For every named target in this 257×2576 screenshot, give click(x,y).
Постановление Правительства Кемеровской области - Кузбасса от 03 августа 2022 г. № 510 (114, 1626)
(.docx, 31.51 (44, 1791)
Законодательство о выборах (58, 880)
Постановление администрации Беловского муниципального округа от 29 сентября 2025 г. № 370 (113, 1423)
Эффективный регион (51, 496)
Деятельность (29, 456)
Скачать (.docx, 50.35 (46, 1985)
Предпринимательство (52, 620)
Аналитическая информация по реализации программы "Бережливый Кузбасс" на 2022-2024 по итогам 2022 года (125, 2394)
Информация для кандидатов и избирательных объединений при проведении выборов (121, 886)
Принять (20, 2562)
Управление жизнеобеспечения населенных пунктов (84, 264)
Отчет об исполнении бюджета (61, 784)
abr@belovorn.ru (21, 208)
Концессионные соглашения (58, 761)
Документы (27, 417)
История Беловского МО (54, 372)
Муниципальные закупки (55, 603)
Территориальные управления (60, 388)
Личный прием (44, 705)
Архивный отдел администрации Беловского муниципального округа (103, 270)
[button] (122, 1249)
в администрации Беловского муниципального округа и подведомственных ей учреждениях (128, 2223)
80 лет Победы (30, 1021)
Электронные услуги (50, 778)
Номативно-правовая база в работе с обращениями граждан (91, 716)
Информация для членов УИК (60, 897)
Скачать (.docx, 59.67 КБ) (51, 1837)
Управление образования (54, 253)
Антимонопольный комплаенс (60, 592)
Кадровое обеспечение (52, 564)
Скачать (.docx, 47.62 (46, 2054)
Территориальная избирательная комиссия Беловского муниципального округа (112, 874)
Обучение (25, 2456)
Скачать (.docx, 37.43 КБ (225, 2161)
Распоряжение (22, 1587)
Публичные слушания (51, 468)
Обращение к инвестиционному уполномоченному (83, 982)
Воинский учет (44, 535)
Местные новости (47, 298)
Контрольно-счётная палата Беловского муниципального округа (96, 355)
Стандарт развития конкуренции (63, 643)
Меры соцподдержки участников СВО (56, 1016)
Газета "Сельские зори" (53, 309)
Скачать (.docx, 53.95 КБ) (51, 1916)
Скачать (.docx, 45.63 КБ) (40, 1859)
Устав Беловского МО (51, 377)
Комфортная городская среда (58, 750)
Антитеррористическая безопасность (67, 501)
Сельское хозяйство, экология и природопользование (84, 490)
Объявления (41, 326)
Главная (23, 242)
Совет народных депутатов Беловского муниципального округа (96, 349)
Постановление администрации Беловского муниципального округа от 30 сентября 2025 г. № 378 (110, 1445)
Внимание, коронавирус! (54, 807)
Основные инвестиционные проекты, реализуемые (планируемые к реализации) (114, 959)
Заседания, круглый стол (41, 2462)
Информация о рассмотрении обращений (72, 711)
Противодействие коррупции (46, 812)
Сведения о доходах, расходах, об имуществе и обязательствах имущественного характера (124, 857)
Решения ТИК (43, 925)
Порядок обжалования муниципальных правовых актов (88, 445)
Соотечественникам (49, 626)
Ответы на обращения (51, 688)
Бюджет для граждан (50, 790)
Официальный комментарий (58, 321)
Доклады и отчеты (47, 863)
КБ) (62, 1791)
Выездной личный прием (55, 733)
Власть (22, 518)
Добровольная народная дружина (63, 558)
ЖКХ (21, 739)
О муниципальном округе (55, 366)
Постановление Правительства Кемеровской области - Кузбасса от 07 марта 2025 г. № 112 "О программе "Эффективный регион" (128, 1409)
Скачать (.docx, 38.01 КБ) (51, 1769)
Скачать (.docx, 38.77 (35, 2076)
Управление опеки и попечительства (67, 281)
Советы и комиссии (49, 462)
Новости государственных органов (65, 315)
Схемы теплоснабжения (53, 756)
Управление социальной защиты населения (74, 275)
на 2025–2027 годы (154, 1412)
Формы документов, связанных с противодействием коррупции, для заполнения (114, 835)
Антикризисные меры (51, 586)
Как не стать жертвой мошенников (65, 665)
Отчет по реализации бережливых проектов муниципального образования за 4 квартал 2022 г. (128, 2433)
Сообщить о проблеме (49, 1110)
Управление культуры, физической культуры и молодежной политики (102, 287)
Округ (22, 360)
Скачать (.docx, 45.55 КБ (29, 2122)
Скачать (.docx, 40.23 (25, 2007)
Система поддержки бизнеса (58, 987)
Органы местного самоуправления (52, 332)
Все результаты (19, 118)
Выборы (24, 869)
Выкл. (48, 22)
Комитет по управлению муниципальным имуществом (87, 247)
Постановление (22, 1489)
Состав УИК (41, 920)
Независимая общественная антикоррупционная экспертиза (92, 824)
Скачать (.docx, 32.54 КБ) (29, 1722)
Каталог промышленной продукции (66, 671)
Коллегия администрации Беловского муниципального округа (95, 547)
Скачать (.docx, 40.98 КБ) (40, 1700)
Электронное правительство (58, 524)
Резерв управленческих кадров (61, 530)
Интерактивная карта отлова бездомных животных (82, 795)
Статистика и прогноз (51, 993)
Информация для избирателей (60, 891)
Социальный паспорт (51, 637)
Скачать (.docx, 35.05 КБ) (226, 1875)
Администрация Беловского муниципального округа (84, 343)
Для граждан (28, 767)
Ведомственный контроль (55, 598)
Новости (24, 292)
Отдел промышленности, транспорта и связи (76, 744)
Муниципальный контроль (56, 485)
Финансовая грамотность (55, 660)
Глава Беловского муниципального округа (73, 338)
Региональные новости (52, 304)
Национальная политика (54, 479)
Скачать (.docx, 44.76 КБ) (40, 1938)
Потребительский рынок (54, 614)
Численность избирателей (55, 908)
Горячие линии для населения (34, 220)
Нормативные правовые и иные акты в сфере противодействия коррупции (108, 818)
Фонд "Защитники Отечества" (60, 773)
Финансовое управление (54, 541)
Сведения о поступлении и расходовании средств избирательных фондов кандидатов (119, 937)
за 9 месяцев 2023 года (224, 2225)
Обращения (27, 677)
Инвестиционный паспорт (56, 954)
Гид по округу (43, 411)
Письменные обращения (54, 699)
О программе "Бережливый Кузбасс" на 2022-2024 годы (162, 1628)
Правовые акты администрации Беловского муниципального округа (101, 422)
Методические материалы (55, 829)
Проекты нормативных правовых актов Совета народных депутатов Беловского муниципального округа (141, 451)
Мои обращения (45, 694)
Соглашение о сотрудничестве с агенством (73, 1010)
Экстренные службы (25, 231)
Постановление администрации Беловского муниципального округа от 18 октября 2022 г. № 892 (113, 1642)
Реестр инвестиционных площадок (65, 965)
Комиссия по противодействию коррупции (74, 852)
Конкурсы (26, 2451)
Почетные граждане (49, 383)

Description of the task
Exactly as they stand, please print the lines from the first line of the records above down to the line that includes "Информация для членов УИК (60, 897)", both of those included and no others.

Answer to this problem
For every named target in this 257×2576 screenshot, give click(x,y).
Постановление Правительства Кемеровской области - Кузбасса от 03 августа 2022 г. № 510 (114, 1626)
(.docx, 31.51 (44, 1791)
Законодательство о выборах (58, 880)
Постановление администрации Беловского муниципального округа от 29 сентября 2025 г. № 370 (113, 1423)
Эффективный регион (51, 496)
Деятельность (29, 456)
Скачать (.docx, 50.35 (46, 1985)
Предпринимательство (52, 620)
Аналитическая информация по реализации программы "Бережливый Кузбасс" на 2022-2024 по итогам 2022 года (125, 2394)
Информация для кандидатов и избирательных объединений при проведении выборов (121, 886)
Принять (20, 2562)
Управление жизнеобеспечения населенных пунктов (84, 264)
Отчет об исполнении бюджета (61, 784)
abr@belovorn.ru (21, 208)
Концессионные соглашения (58, 761)
Документы (27, 417)
История Беловского МО (54, 372)
Муниципальные закупки (55, 603)
Территориальные управления (60, 388)
Личный прием (44, 705)
Архивный отдел администрации Беловского муниципального округа (103, 270)
[button] (122, 1249)
в администрации Беловского муниципального округа и подведомственных ей учреждениях (128, 2223)
80 лет Победы (30, 1021)
Электронные услуги (50, 778)
Номативно-правовая база в работе с обращениями граждан (91, 716)
Информация для членов УИК (60, 897)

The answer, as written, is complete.